So, my first attempt looked something like this:
(define (avg lst)
(cond
[(null? lst) '()]
[(/ (apply + lst) (length lst))]))
(define (make-averager period)
(let ([prev '()])
(lambda (i)
(set! prev (cons i prev))
(cond
[(< (length prev) period) i]
[else (avg (take prev period))]))))
(map (make-averager 3) '(1 2 3 4 5))
> '(1 2 2 3 4)
This works. And I like the use of map. It seems composible and open to refactoring. I could see in the future having cousins like:
(map (make-bollinger 5) '(1 2 3 4 5))
(map (make-std-deviation 2) '(1 2 3 4 5))
etc.
But, it's not in the spirit of Scheme (right?) because I'm accumulating with side effects. So I rewrote it to look like this:
(define (moving-average l period)
(let loop ([l l] [acc '()])
(if (null? l)
l
(let* ([acc (cons (car l) acc)]
[next
(cond
[(< (length acc) period) (car acc)]
[else (avg (take acc period))])])
(cons next (loop (cdr l) acc))))))
(moving-average '(1 2 3 4 5) 3)
> '(1 2 2 3 4)
Now, this version is more difficult to grok at first glance. So I have a couple questions:
Is there a more elegant way to express the recursive version using some of the built in iteration constructs of racket (like
for/fold)? Is it even tail recursive as written?Is there any way to write the first version without the use of an accumulator variable?

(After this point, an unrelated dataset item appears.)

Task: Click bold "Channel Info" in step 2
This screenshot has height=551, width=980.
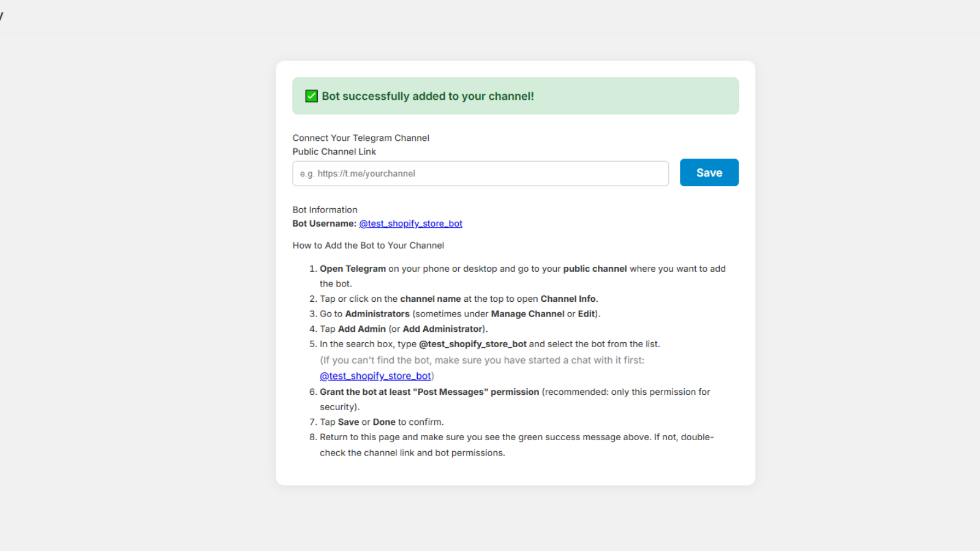Action: pos(568,299)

Is this type of problem part of a larger pattern for which there are accepted best practices, especially in Scheme?
Solution
It's a little strange to me that you're starting before the first of the list but stopping sharply at the end of it. That is, you're taking the first element by itself and the first two elements by themselves, but you don't do the same for the last element or the last two elements.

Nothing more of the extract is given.